Material provided:
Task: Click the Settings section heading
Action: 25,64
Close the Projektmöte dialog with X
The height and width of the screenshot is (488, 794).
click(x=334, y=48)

---

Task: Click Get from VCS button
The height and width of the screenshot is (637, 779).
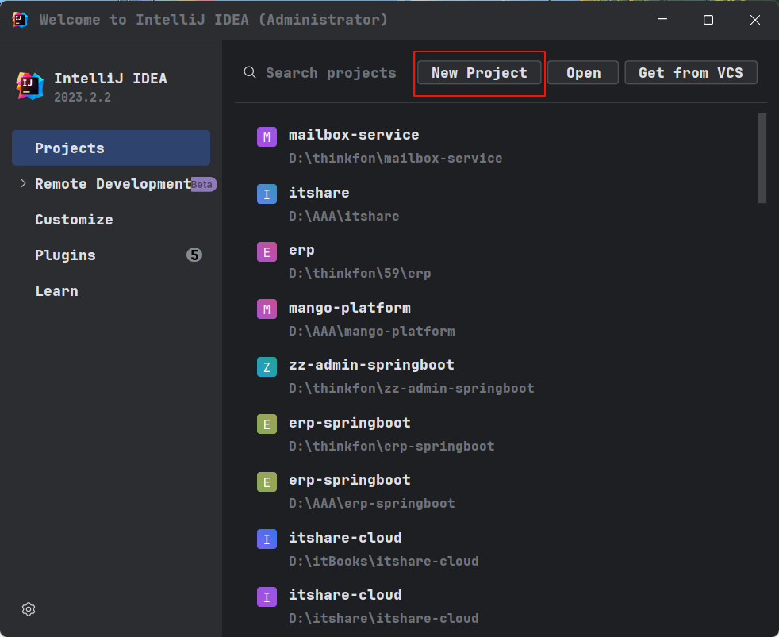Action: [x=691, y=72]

...

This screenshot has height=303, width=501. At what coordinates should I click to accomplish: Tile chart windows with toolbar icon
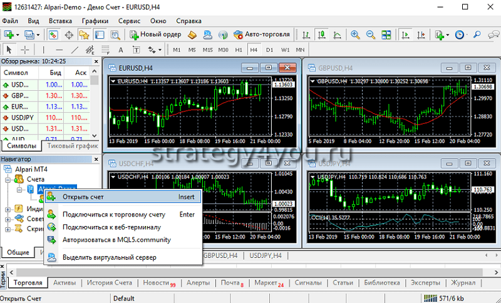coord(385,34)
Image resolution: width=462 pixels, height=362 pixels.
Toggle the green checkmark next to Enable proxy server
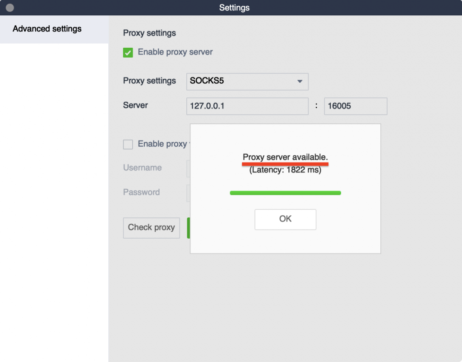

Directions:
Above are the records. Print exactly, and only, the lines from the line with "Image resolution: width=462" to the line with "Toggle the green", both inclusive.

Exercise output:
Image resolution: width=462 pixels, height=362 pixels.
Toggle the green checkmark next to Enable proxy server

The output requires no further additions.